Meski begitu, Harun Hajadi, Direktur PT Ciputra Development Tbk (CTRA), salah satu pengembang yang punya proyek di Batam menyarankan supaya tarif sewa lahan di Batam tersebut jangan sampai mengalami kenaikan yang berulang. "Sebaiknya jangan naik terus. Ini bisa berdampak menurunkan minat orang untuk berinvestasi di Batam," kata Harun. kepada KONTAN, akhir pekan lalu.
Kenaikan tarif ini berdasarkan Peraturan Kepala Badan Pengusahaan Kawasan Perdagangan Bebas dan Pelabuhan Bebas Batam atau BP Batam (Perka) Nomor 1/2017 tentang Jenis Tarif Layanan pada Kantor Pengelolaan Lahan BP Batam. Instansi ini menetapkan tarif anyar UWTO dari Rp 1.500 sampai Rp 495.600 rupiah per meter persegi (m) dengan besaran kenaikan tertinggi mencapai 150%. \
Kenaikan tarif berlaku untuk 14 jenis peruntukan lahan, seperti rumah tapak, apartemen, industri, properti komersial, pariwisata, lapangan golf hingga perikanan.
Harun bilang, saat ini kenaikan tersebut tidak berdampak besar bagi bisnis Ciputra. Adapun saat ini, pengembang tersebut tengah menggarap dua proyek residensial di sana. "Saat ini kami fokus menjalankan proyek yang sudah berjalan, untuk yang baru kami belum bisa memprediksikan," cetus Harun.

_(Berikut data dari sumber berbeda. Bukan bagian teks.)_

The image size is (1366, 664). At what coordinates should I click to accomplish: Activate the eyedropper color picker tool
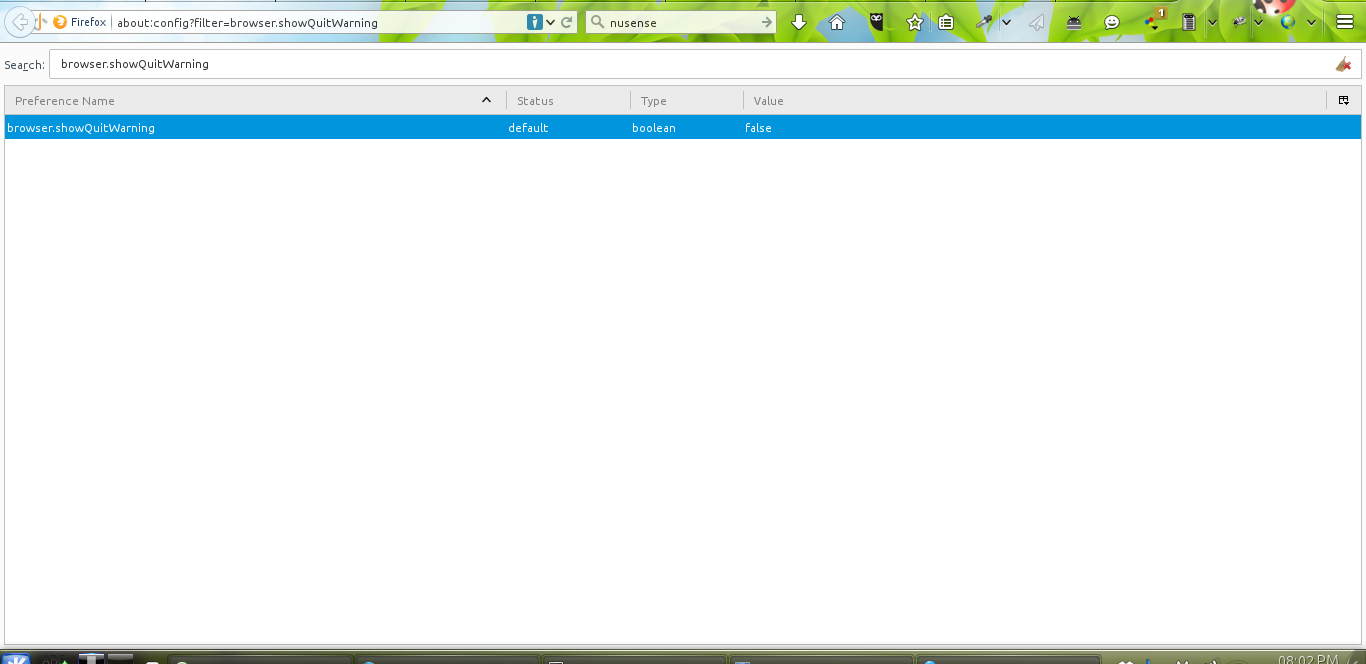click(x=984, y=22)
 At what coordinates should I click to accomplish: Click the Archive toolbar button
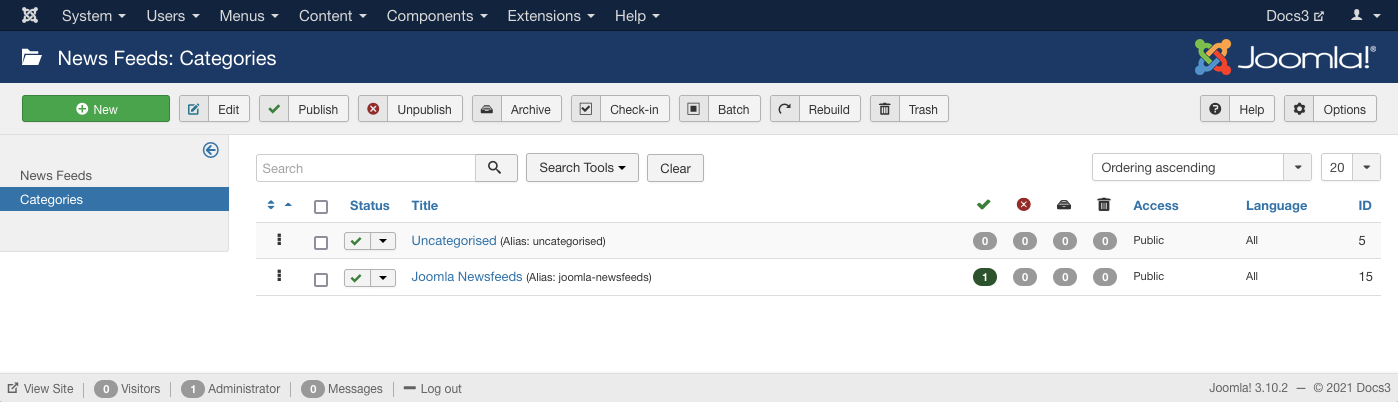click(x=516, y=109)
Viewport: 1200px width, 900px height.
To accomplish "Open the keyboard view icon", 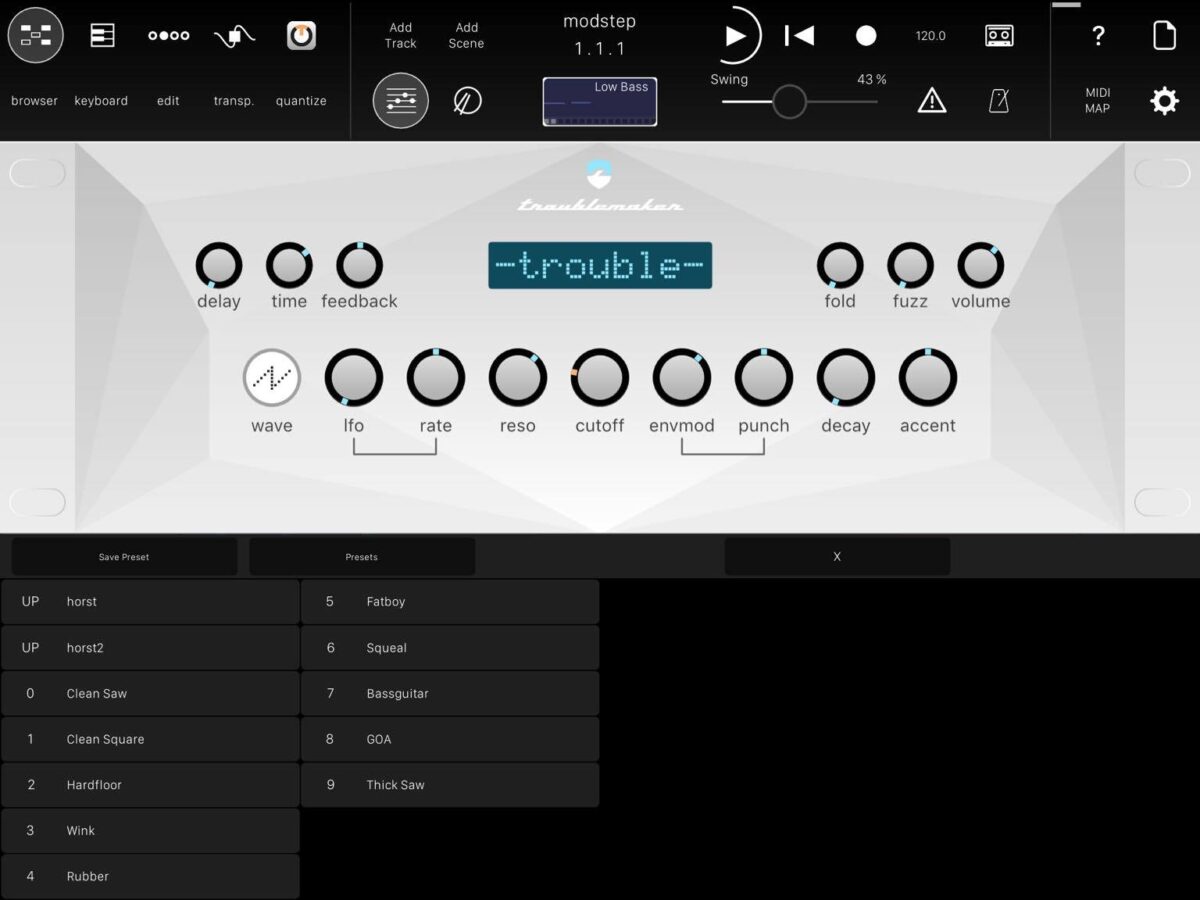I will coord(102,36).
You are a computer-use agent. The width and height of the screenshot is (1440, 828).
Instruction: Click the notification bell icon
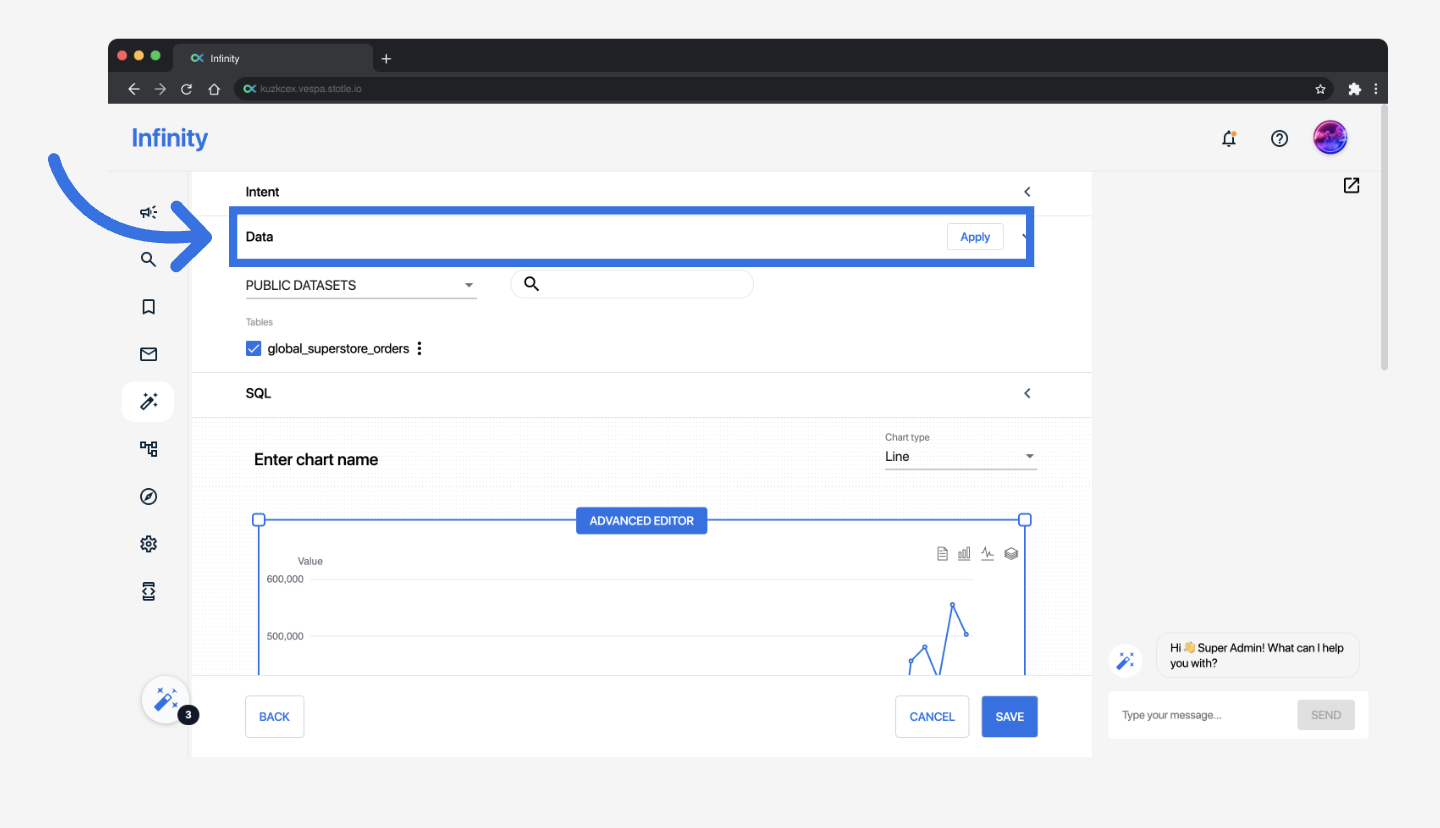(x=1229, y=139)
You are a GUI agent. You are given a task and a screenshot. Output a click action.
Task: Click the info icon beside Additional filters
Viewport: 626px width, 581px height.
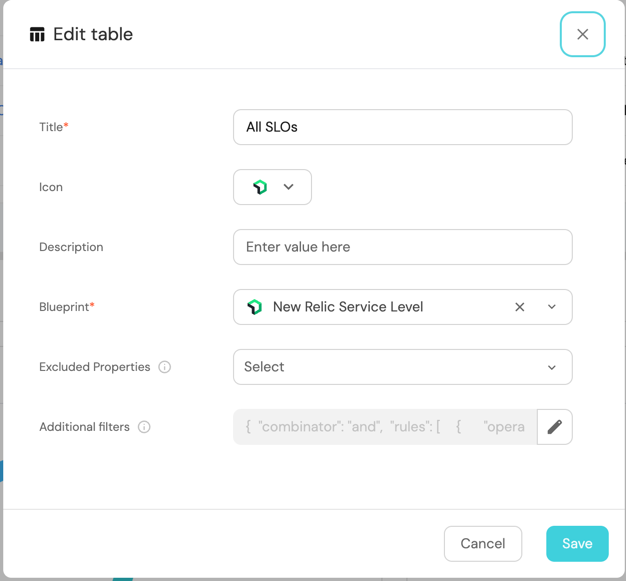[144, 427]
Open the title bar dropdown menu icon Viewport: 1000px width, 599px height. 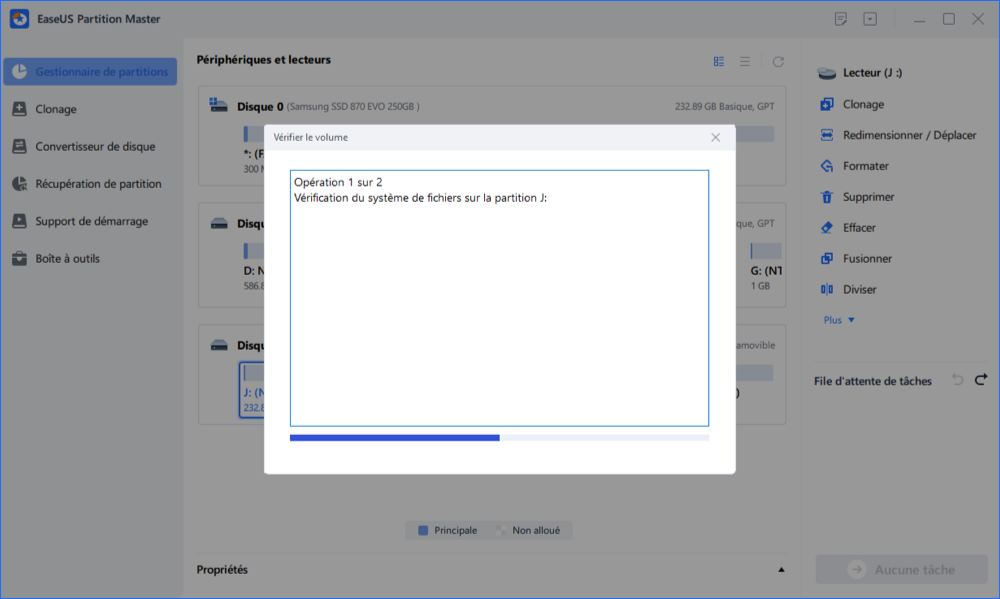point(870,19)
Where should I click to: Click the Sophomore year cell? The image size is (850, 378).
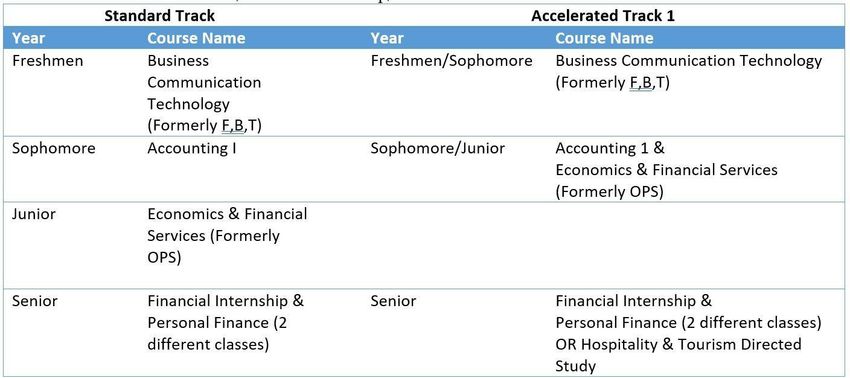54,148
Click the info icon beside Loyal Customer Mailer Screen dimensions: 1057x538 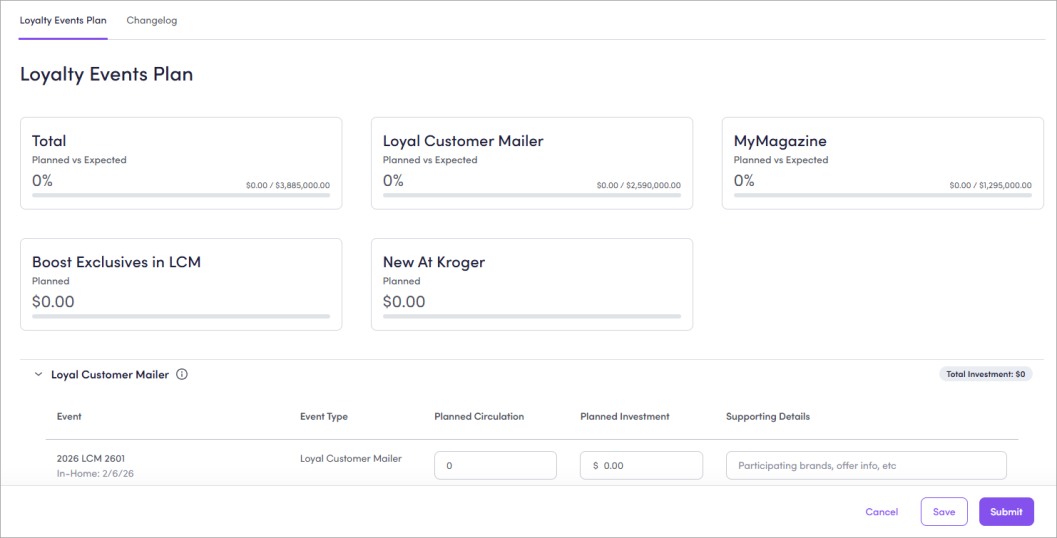[182, 375]
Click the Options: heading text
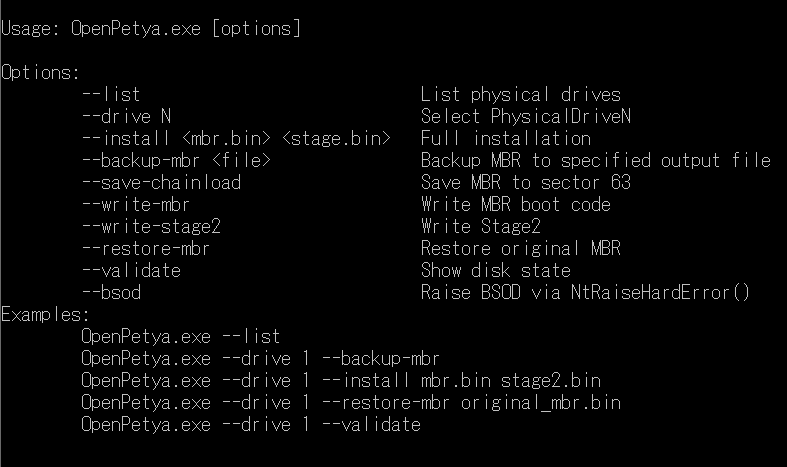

Sementara Wibisono, Hubungan Investor PT Agung Podomoro Land Tbk, menilai, aturan tarif baru ini baru bisa diterapkan untuk proyek yang akan digarap pengembang. Agung Podomoro sendiri berencana menggarap satu proyek apartemen di sana. Menurutnya, proyek ini akan terkena aturan anyar tarif tersebut. "Kami akan luncurkan proyek tersebut pada tahun ini," katanya tanpa memerinci.
Sanny Iskandar, Ketua Himpunan Kawasan Industri sependapat kenaikan tarif itu tidak berdampak ke bisnis kawasan industri. Soalnya, pengembang lahan industri sudah menerima besaran kenaikan UWTO. "Tarif itu keluar hasil kesepakatan dan sudah ada titik temu. Itu artinya tidak memberatkan kami, timpal Sanny.
Meski tarif UWTO saat ini tidak memberatkan, Sanny berharap, agar BP Batam bisa memberikan kepastian hukum bagi kelangsungan usaha maupun investasi di Batam. Selain UWTO, pengusaha juga membutuhkan kepastian hukum soal kewenangan pembuat kebijakan di Batam.
Johny Darmawan, Wakil Ketua Umum Kadin Bidang Perindustrian sependapat, masalah krusial di Batam saat ini bukan terletak pada tarif UWTO. Ia menyebut pengusaha gelisah lantaran ada kesimpangsiuran kewenangan aturan dan fungsi Pemerintah Daerah Batam dengan BP Batam. "Banyak tumpang tindih aturan yang mesti diselesaikan," katanya.